--- What is asked ---
**a)** In the forum discussion about themes and abuse in fiction, what does the poster say fiction is a Rorschach test for?
**b)** Carry on the forum discussion about themes and abuse in fiction, starting right after its final sentence.

--- Page text ---
┄┄┄┄┄┄┄┄┄┄┄┄┄┄┄┄┄┄┄┄
See, I could like her and feel for her, but I hated the author passionately for doing this to her. It's not her fault that people look at her like that, but that she succumbs to this over-sexualization, the worldview and roles others force on her--_that's_ horrible. 

I've written a ton of stories involving abuse, and my visceral reaction to King's portrayal of Beverly is one of the many things that keeps me from finishing and publishing some of them. I know I'm trying to treat a horrible topic with respect, but it's a lasting fear that someone's going to read something I've written and think something totally different. The last thing I want is for someone to pick up such a story and think I did to a character what King did to Beverly; I don't want anyone thinking I'm throwing something in for pulp value, that I'm insensitive or sexist. Well, I suppose the only thing worse would be to turn abuse into fap material, but that's another worry and still concerns the unintentional themes. 

Fiction is a Rorschach test for both author and reader. If a reader is determined to see something, they're going to see it. Sexuality and offense are probably the two biggest things to be wary of for authors. Readers can find sex and something offensive in anything, if they're weird and/or determined enough. 

While I can understand King perhaps wanting to shed light on incest in small towns, which tend to sweep weird crap under the rug (not that big cities don't--there you have the cloak of anonymity, nobody knows anybody), I think he pulled it off sooooo badly. The Dad wasn't some bad guy who got those just desserts and went to prison or anything. He was creepy, but not treated as the big bad threat. And her embracing her sexuality and womanhood---WTF? The only reason she has issues with becoming a woman is because everyone's perving on her all the time. Hence, womanhood isn't viewed as anything good--it's just an abuse magnet. The answer isn't to have the character overcome her reluctance to embrace womanhood by screwing every likable-ish male character. That's not the point of womanhood. 

Ugh. I'm really not wanting to derail this thread with King and abuse in fiction, but I'm open to continuing discussion elsewhere (or here if ironpony don't care). I do have a similar thread in the Red Light Room called "Struggling to write erotica". I started a pulp erotica novel a decade ago with the intention of making some quick cash writing genre fiction I hated... and it morphed into a really complex exploration of abuse (especially sex abuse).


----------



## seigfried007 (Jul 22, 2019)

Rojack79 said:


> Several points to make here,
> 
> 1: If you want to have an established theme for the story make a list of theme's that fit the story. Make it small so as to not overwhelm yourself. (even if it is a small list of themes some others will sneak in there if your not careful.)
> 
> ...



Have you met many real life prostitutes? Might not hurt to get to know some for research purposes. 

Consider that said character might have some underlying issues which compel her to seek sex. Prostitution is an economic thing--not a sex thing, necessarily. It's similar to pornography. Women get into it because they need money, don't have valuable working skills, are under-educated in a competitive market, or because they don't know a world without sex abuse. It's not uncommon for sex abuse victims to try turning the tables and making sex a weapon (especially if it's the only thing they think they're good for or good at). That's not saying you can't have a nymphomaniac or a woman who simply must be having sex to feel pretty, useful, worthwhile. Some people internalize the desires of their abusers and try to do everything right, and they wind up finding their whole life's purpose in sex. This might be something that causes said lady to compulsively seek sex. Alternatively, you could make a neat take on a succubus.
┄┄┄┄┄┄┄┄┄┄┄┄┄┄┄┄┄┄┄┄
--- Data excerpts ---
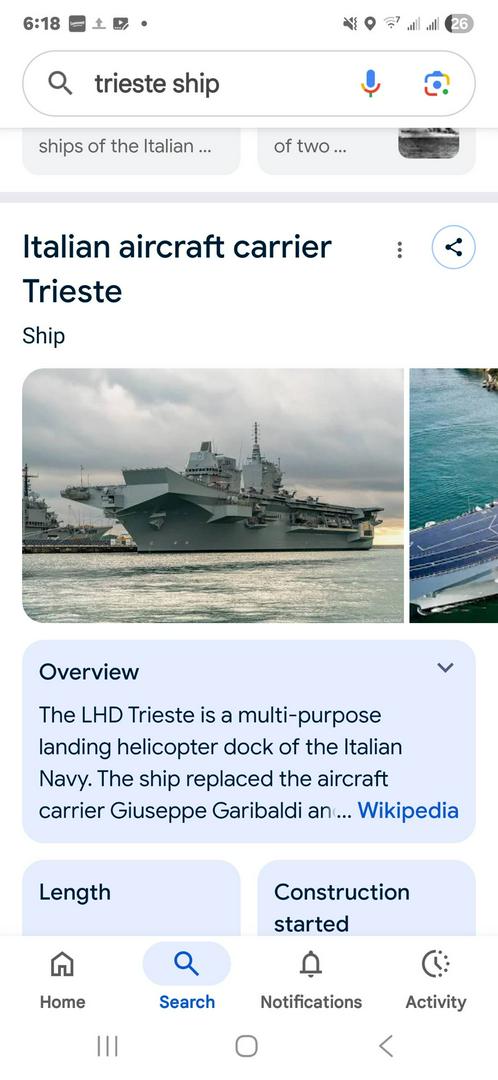The image size is (498, 1080).
Task: Open the Construction started card
Action: [x=366, y=897]
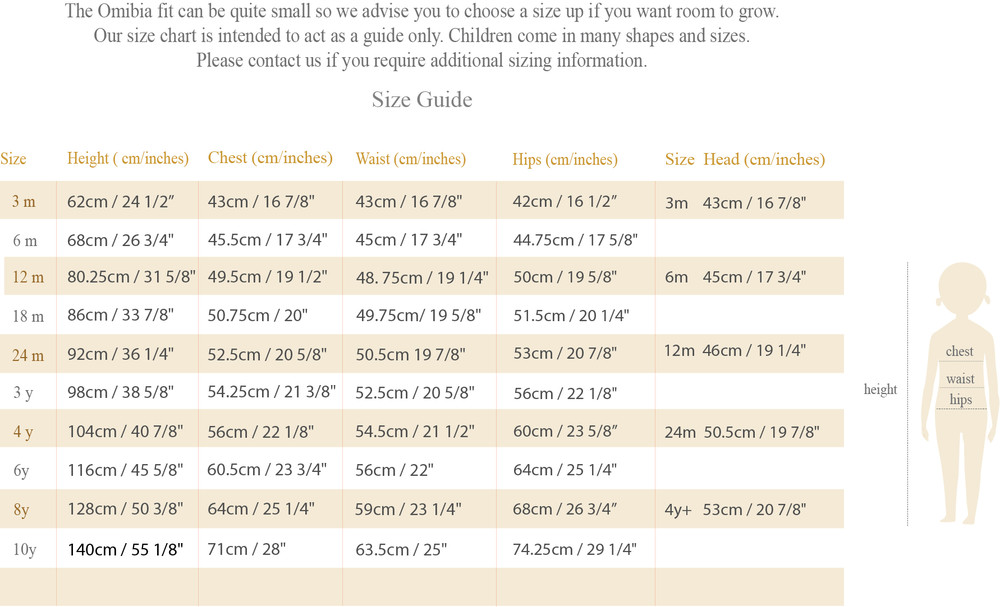Select the Head (cm/inches) column header
Viewport: 1000px width, 607px height.
coord(764,159)
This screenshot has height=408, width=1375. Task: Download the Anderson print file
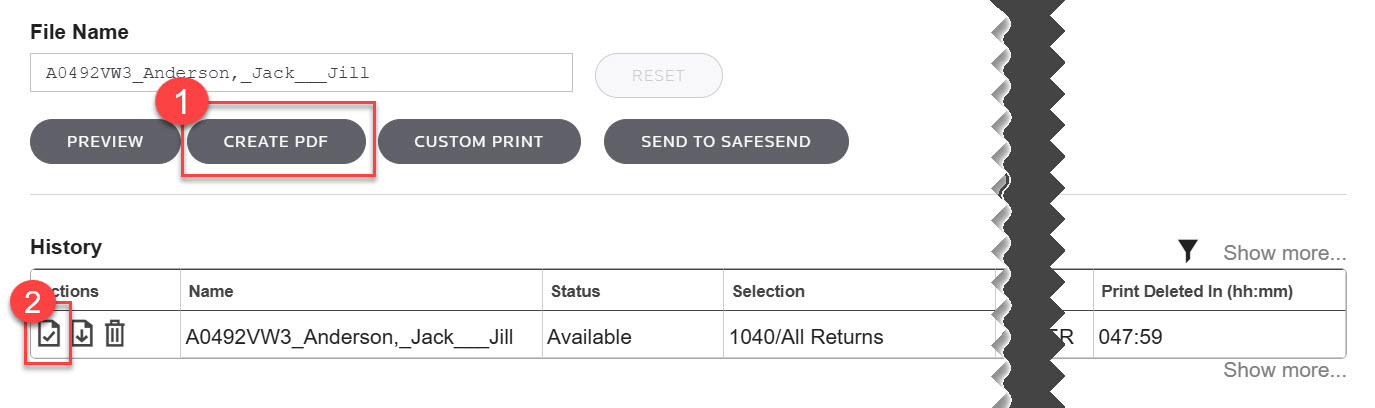(82, 335)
┄┄┄┄┄┄┄┄┄┄┄┄┄┄┄┄┄┄┄┄
--- The answers ---
**a)** Both author and reader.

**b)**
Best succubus ever was Sakie Sato in Interviews with Monster Girls. (just sayin'). One of my favorite characters in all of anime, actually. She's just the sweetest, cutest lady, and I felt so much for her. If you can watch it, I totally recommend it because it might help you with worldbuilding some demihumans (there's an ice lady, a vampire, a dullahan, and a succubus).


----------



## Rojack79 (Jul 22, 2019)

seigfried007 said:


> Have you met many real life prostitutes? Might not hurt to get to know some for research purposes.
> 
> Consider that said character might have some underlying issues which compel her to seek sex. Prostitution is an economic thing--not a sex thing, necessarily. It's similar to pornography. Women get into it because they need money, don't have valuable working skills, are under-educated in a competitive market, or because they don't know a world without sex abuse. It's not uncommon for sex abuse victims to try turning the tables and making sex a weapon (especially if it's the only thing they think they're good for or good at). That's not saying you can't have a nymphomaniac or a woman who simply must be having sex to feel pretty, useful, worthwhile. Some people internalize the desires of their abusers and try to do everything right, and they wind up finding their whole life's purpose in sex. This might be something that causes said lady to compulsively seek sex. Alternatively, you could make a neat take on a succubus.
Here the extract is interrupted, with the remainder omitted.